_Excerpt_:
At the same time, some experts note that for years the Gateses, who were married in Hawaii on New Year's Day 1994, have each pursued their own interests within the foundation as well as their own separate investment funds. Since 2008, Bill Gates has had Gates Ventures. And, in 2015, Melinda Gates founded Pivotal Ventures, which focuses on helping women and families in the United States.
"In a sense, they've decoupled already," Soskis said. "They have emerged as two distinct individuals with distinct approaches and focus areas already. And in some sense that might make the divorce easier in an institutional setting because they already have the distinct lines."
One definite change, though, is that when Bill and Melinda Gates tackled an issue together as philanthropy's ultimate power couple people naturally paid it significant attention. Especially in recent years, Soskis said, Melinda Gates' impact on the foundation could be seen in its approach to education funding and gender equity issues.
"She's done this not only behind closed doors but by being somebody who kind of tempers Bill Gates," Soskis said. "It was actually a part of her public personality, her public identity and we all could see it sort of happening."

_Dataset extract_:
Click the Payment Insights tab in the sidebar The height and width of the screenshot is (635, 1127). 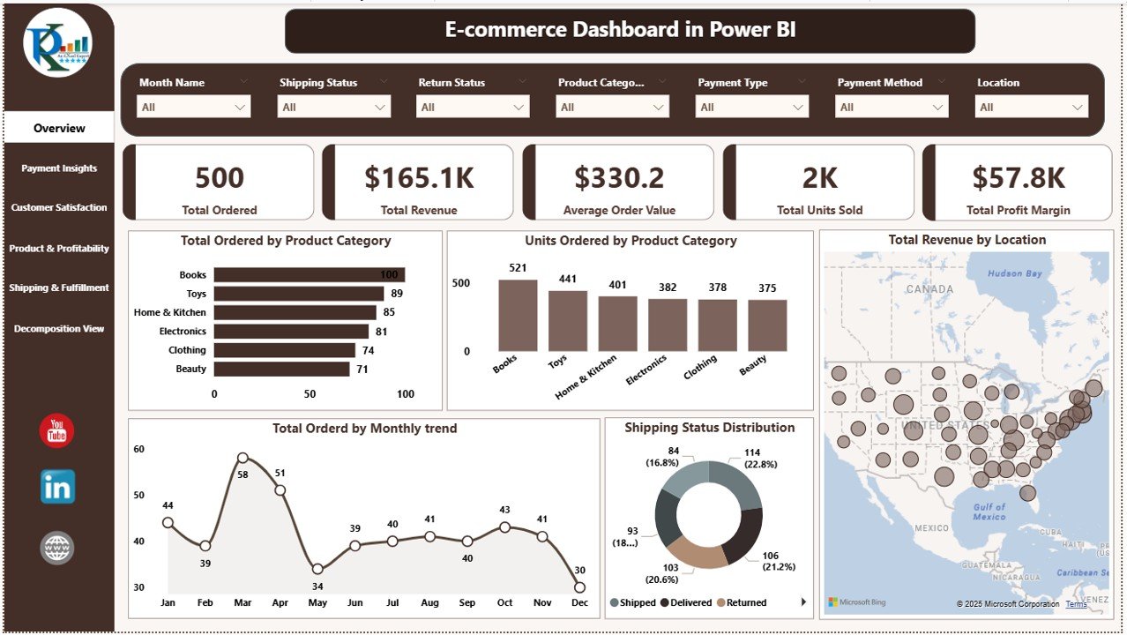pos(59,168)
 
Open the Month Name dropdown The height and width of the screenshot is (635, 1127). pos(194,108)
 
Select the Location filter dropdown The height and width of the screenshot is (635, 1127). pos(1032,108)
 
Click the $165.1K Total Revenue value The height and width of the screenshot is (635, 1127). pos(419,178)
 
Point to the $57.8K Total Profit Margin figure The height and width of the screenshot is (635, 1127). pos(1019,178)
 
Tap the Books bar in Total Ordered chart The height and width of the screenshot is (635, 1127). pos(309,275)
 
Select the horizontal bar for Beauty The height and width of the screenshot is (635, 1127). pos(281,369)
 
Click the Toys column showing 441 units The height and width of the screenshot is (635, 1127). pos(567,321)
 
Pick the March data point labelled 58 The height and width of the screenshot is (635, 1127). pos(243,459)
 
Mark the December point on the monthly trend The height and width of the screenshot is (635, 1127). pos(579,586)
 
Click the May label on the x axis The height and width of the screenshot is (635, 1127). pos(317,603)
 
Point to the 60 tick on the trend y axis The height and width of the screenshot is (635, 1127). pos(139,449)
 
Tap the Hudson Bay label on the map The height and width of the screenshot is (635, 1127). pos(1014,273)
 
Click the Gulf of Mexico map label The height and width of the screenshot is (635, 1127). pos(989,512)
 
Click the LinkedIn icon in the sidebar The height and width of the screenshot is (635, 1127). pos(57,487)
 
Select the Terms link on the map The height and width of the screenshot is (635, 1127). pos(1076,604)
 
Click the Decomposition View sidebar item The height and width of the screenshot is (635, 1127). pos(59,329)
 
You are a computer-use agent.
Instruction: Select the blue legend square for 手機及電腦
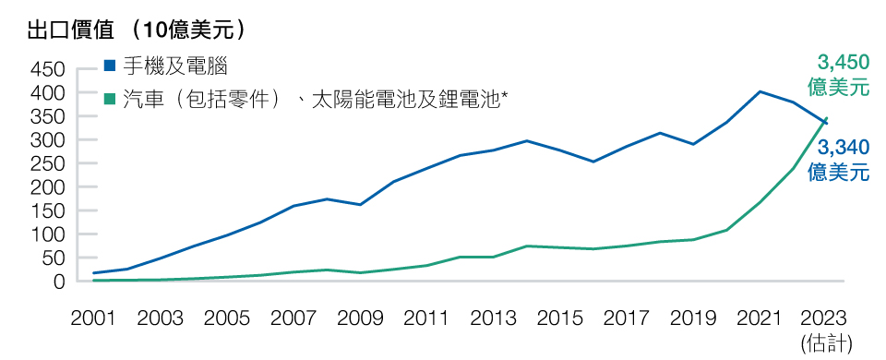[x=110, y=66]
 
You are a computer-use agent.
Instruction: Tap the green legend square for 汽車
[x=110, y=97]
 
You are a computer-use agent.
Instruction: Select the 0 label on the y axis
[x=58, y=282]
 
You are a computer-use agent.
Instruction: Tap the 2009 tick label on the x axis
[x=360, y=318]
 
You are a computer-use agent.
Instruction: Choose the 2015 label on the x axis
[x=559, y=318]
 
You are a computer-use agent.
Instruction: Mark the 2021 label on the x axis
[x=760, y=318]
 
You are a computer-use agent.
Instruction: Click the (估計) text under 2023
[x=826, y=342]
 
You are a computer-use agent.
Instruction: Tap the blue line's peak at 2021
[x=760, y=91]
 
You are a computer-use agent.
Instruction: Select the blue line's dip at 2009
[x=360, y=204]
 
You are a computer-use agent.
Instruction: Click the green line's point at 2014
[x=526, y=246]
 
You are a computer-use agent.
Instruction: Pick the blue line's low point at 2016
[x=593, y=162]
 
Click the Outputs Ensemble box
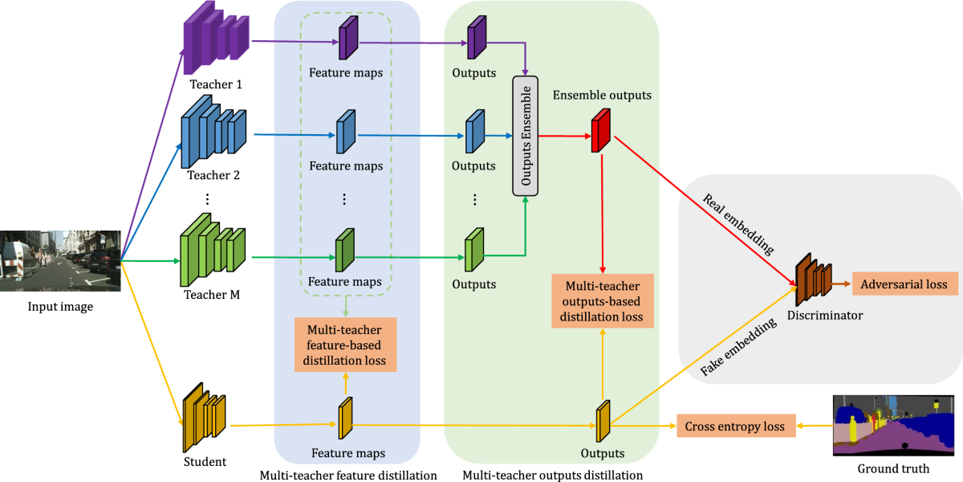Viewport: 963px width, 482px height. point(525,137)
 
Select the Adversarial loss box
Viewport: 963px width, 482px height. point(904,284)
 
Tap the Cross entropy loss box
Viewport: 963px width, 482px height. point(734,426)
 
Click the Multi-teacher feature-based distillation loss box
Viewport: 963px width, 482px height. point(346,345)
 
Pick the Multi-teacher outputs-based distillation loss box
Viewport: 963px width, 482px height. point(603,300)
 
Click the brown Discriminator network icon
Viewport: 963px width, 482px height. point(813,278)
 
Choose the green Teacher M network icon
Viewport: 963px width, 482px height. point(211,240)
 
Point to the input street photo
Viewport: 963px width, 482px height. point(60,261)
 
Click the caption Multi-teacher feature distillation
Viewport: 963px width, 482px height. point(348,475)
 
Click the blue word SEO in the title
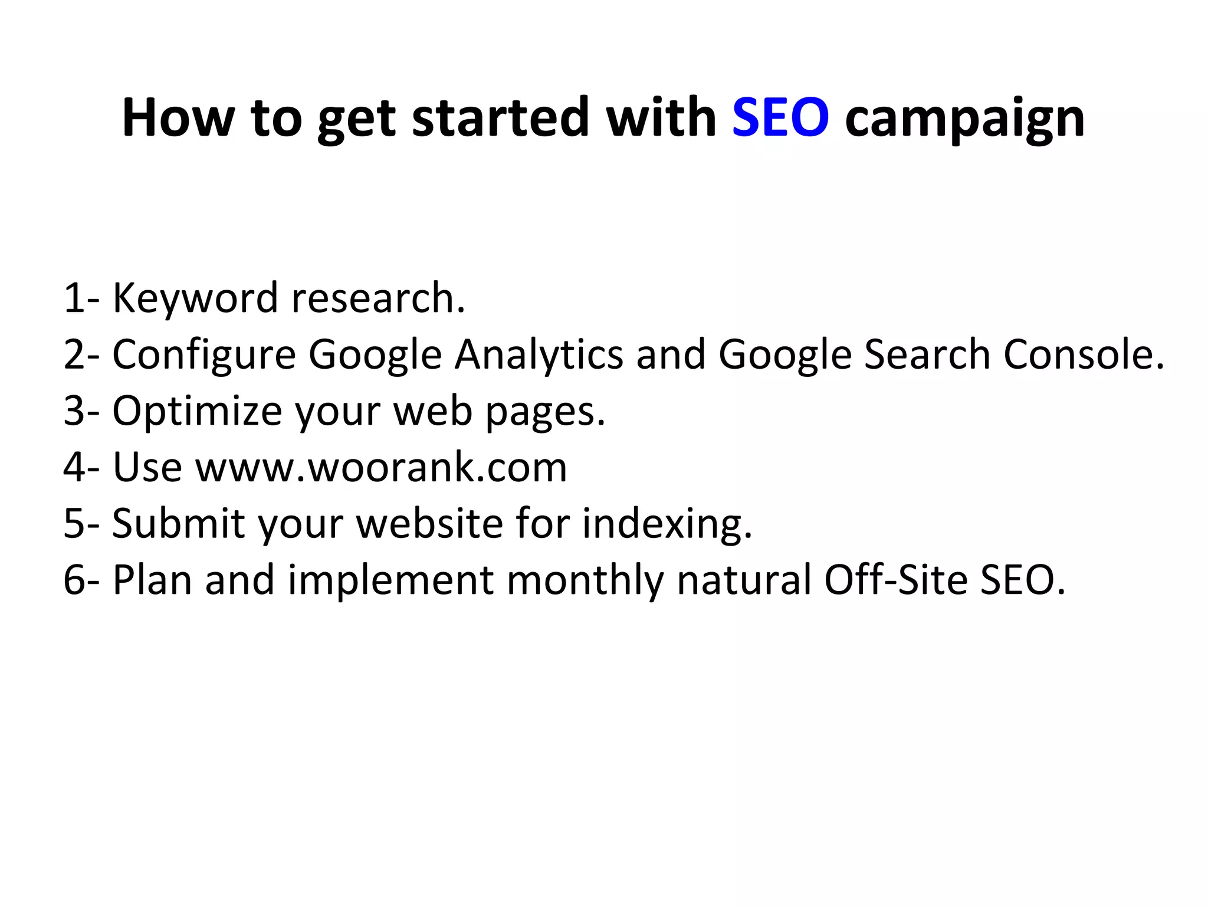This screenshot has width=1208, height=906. click(780, 118)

_Brief_: Rewrite the part of the excerpt on the Gates foundation that begins at the words "One definite change, though, is" and stops after "gender equity issues.", changing "power couple" to "duo".

_Response box_:
One definite change, though, is that when Bill and Melinda Gates tackled an issue together as philanthropy's ultimate duo people naturally paid it significant attention. Especially in recent years, Soskis said, Melinda Gates' impact on the foundation could be seen in its approach to education funding and gender equity issues.